Tuesday, June 5, 2012

Asherwood Nature Preserve, Wabash County

http://www.marion.k12.in.us/asherwood.cfm
     From a family affair to a solo flight.  On my previous hiking adventure I had the pleasure of being accompanied by my whole family.  The day I visited the Asherwood nature preserve in Wabash county, I went alone.  At first I was disappointed that my children would choose to bail on dear old mom...but I very soon came to realize that hiking alone provided blessed calmness and quiet. 


Asherwood preserve straddles Asher Creek. 
  The Asherwood Environmental Science Center is a 160-acre environmental science education facility that has been owned by the Marion Community Schools, Marion, Indiana since 1974 and is currently being operated by Acres Land Management.  Asherwood is one of Acres's several partner preserves.


One of three ponds found at Asherwood.  This is called "Frog Pond."  While here I was serenaded by the deep, throaty croak of several bullfrogs.  Although I saw none, I know I was being watched.  
     Besides the creek, streams, ponds, deep ravines, narrow ridge tops, and upland and floodplain forests, Asherwood is also home to an outdoor aviary.  I was startled, but pleasantly surprised, when the trail led me to these guys...
Red Tailed Hawk.
Nickname: Chicken hawk.  They received this nickname after being blamed for taking poultry farmers' chickens, although they rarely prey on standard sized chickens.
Great Horned Owl.
The Great Horned Owl is referred to as “the tiger of the sky” because of its fierce nature and ability to capture a wide variety of prey that may be larger or heavier than the owl. The Great Horned Owl is one of the few species that occasionally preys on skunks.
Barred Owl.
This owl's common nicknames include Black-eyed Owl, Swamp Owl, and Laughing Owl.  The Barred Owl is a vocal bird and can make many different sounds from hoots to screams, and barks to laughter. Its most distinctive call sounds somewhat like the phrase, "Who cooks for you, who cooks for you all."  
Turkey Vulture.
I've always known these birds as "Turkey Buzzards".  They are quite common around here especially where there's fresh roadkill.  However, the word "buzzard" actually refers to several species of hawks. (So the Red Tailed hawk is more of a buzzard than this guy.)  The mis-naming of vultures as buzzards probably dates back to the arrival of the first English colonists to America. There are no vultures of any type in England, so it is logical that these pioneers probably gave the common term "buzzard" to any large flying birds.

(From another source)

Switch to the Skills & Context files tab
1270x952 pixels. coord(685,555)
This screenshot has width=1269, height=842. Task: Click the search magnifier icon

     I was sorry my kiddos missed meeting my fascinating feathered friends. But I confess, I did not miss playing referee all day between Miss Bossy Pants and Mr. Wild Man-wannabe.  In fact, without distractions I was able to become more sensitive to the sights and sounds around me...

Like this amazing pattern of dappled shadow and light in a sandy stream bed.
And these teeny-tiny, perfectly shaped leaves.  
Or the combination of reflected colors and shapes of the sky and tree, combined with the dappling of shadow and light in this small water pool.
     I also became aware of an abundance of different textures present in my surroundings. As an art teacher, I teach about two categories of texture: tactile (or actual) texture that you can sense with your hands when you feel it.  And visual texture that you can sense with your eyes when you see it. The forest is filled with tactile textures that I attempted to capture with my camera and translate into visual texture.  
Submerged old leaves covered with duck weed at Frog Pond.
Wild Gooseberries.
In spite of those spiky barbs, wild gooseberries are, indeed, edible.
You must cook them first to soften those spikes.
A cluster of ginkgo leaves.
The Ginkgo is a living fossil.  Fossilized plants recognizably related to the modern
Ginkgo date back as far as the Permian period,  270 million years ago!
I love the layers of texture in this photo:
 the large rock plates on the left, the rippling stream in the center,
and the patch of pebbly stones on the right.
Peeling bark of the American Sycamore tree.
 I think it looks a bit like camouflage, don't you?
Yellow Sweet Clover.  


     I began my hike a bit miffed at my offspring for straying from our planned hiking day.  However, in retrospect, I am grateful for the opportunity to experience nature free from distractions, in peace and quiet, and at my own pace.  I WILL be doing this again!